What are you talking about? UB was coined only in the first C standard, in 1989. Prior to that there was no "If you do this, anything can happen". It was "If you do this, that will happen".
Pre 1989, when C did not have a standard, was the behavior unspecified or undefined? That is, of course, a trick question. Because in this context the very definitions of the words come from the standard itself.
Before a language gets a specification, is the de facto specification the five words "you know what I mean"?
The very definition of "UB" in C later became "[…] this document imposes no requirements". Is that not the same thing as "there is to specification (yet)"?
It sounds very zen, but "a non existing specification imposes no requirements".
But I don't think it's meaningful to argue the semantic difference before the (in-context) existence of the words "undefined" vs "unspecified".
> Prior to that there was no "If you do this, anything can happen".
Of course it was.
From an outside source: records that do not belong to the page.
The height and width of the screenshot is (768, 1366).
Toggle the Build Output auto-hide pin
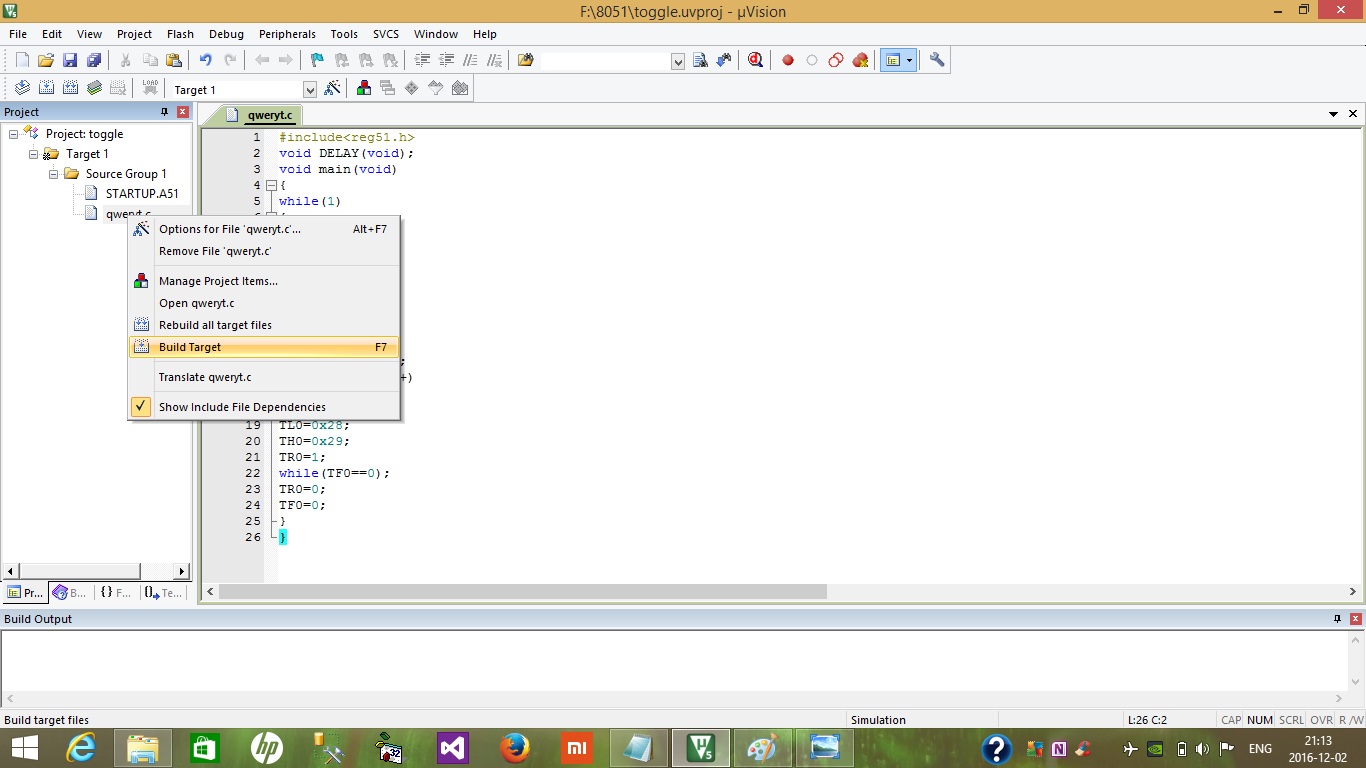click(1337, 619)
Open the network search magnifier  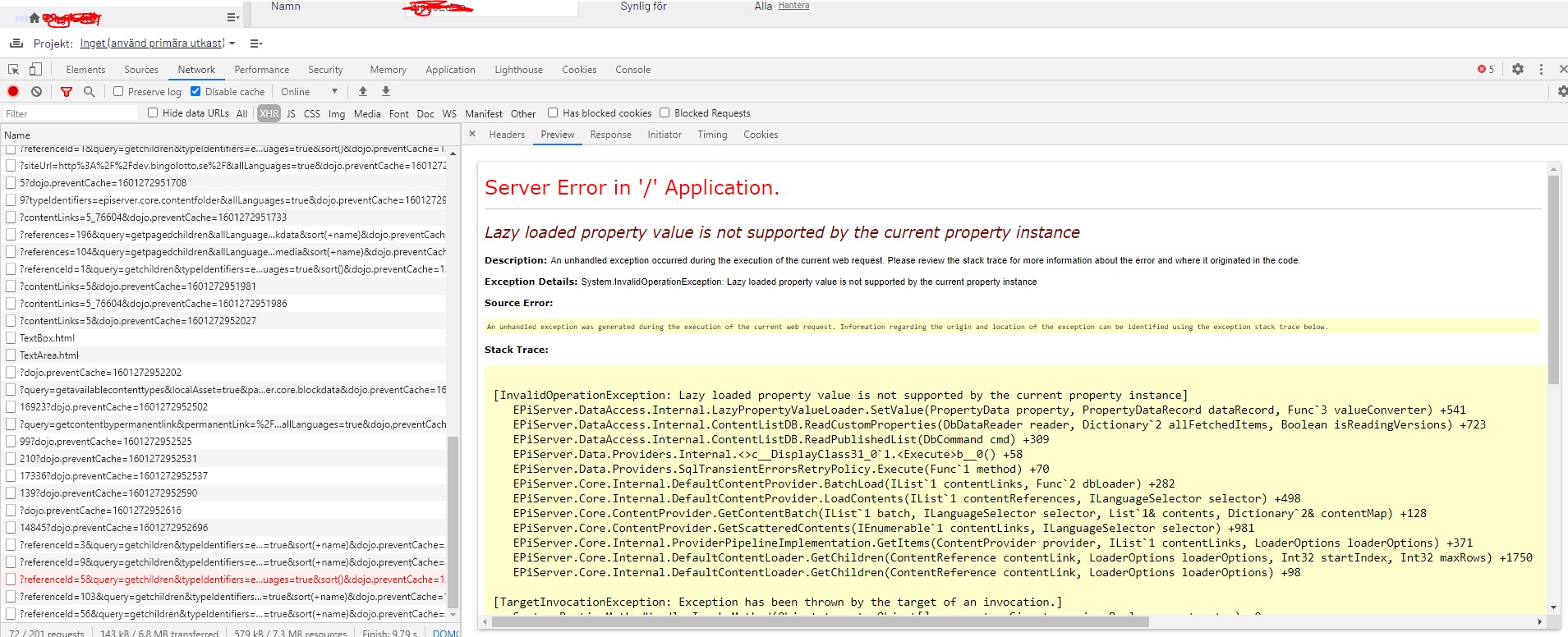point(89,91)
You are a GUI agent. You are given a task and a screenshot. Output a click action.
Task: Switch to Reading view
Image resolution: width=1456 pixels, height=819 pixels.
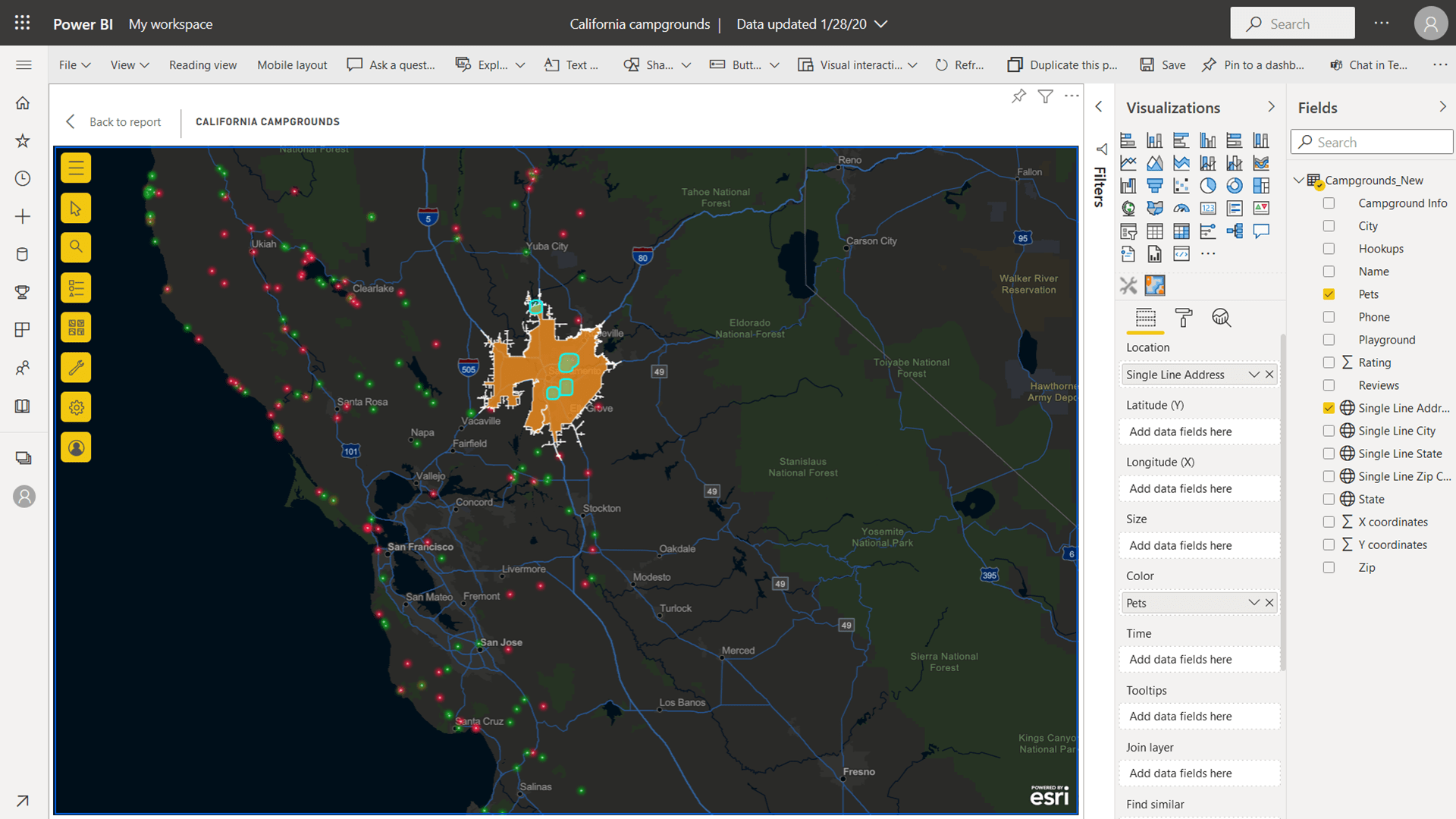[x=202, y=65]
You relied on "common sense".
> It was "If you do this, that will happen".
Haha, of course it wasn't. Before a specification there is neither a definition of "this" nor "that".
Unless you mean ye olde "the compiler implementation is the specification". In which case we'll get dragged into "what even is a language" and "what is the sound of one hand clapping?".
Or, alternatively, it's as true then as it is today. If you go by "GCC x.y.z on platform Z kernel Y, (etc…) is the specification" then there is no UB.
> UB was coined only in the first C standard, in 1989. Prior to that there was no "If you do this, anything can happen".
I.e., the context is, before UB existed as a concept, how would these things be categorized. And I was trying to offer the correction that, before UB existed, it wasn't "all behavior is defined" but rather many behaviors depend on your particular local environment. While that may technically be implementation defined, the current standard requires that implementation defined be documented, and UB-like edge cases were most definitely not documented anywhere consistently in the old days!
Consider, for example, an implementation defined function f() -- which can also diverge/crash horribly, etc.
If I write
if p {
print("p is true")
} else {
g()
}
if p {
f()
}
Then either we:
- print p is true and execute f
- do nothingThis is true regardless of if f immediately crashes the computer, nasal demons, whatever -- that's implementation defined.
UB means f may never happen.
And that means the compiler may optimize this to just:
g()
Notice the difference here -- the print never happens!, and g always happens.You can see why this is concerning when you write code like
if dry_run {
print("would run rm -rf /")
} else {
run("rm -rf /")
}
if dry_run {
// oops: some_debug_string is NULL and will segfault!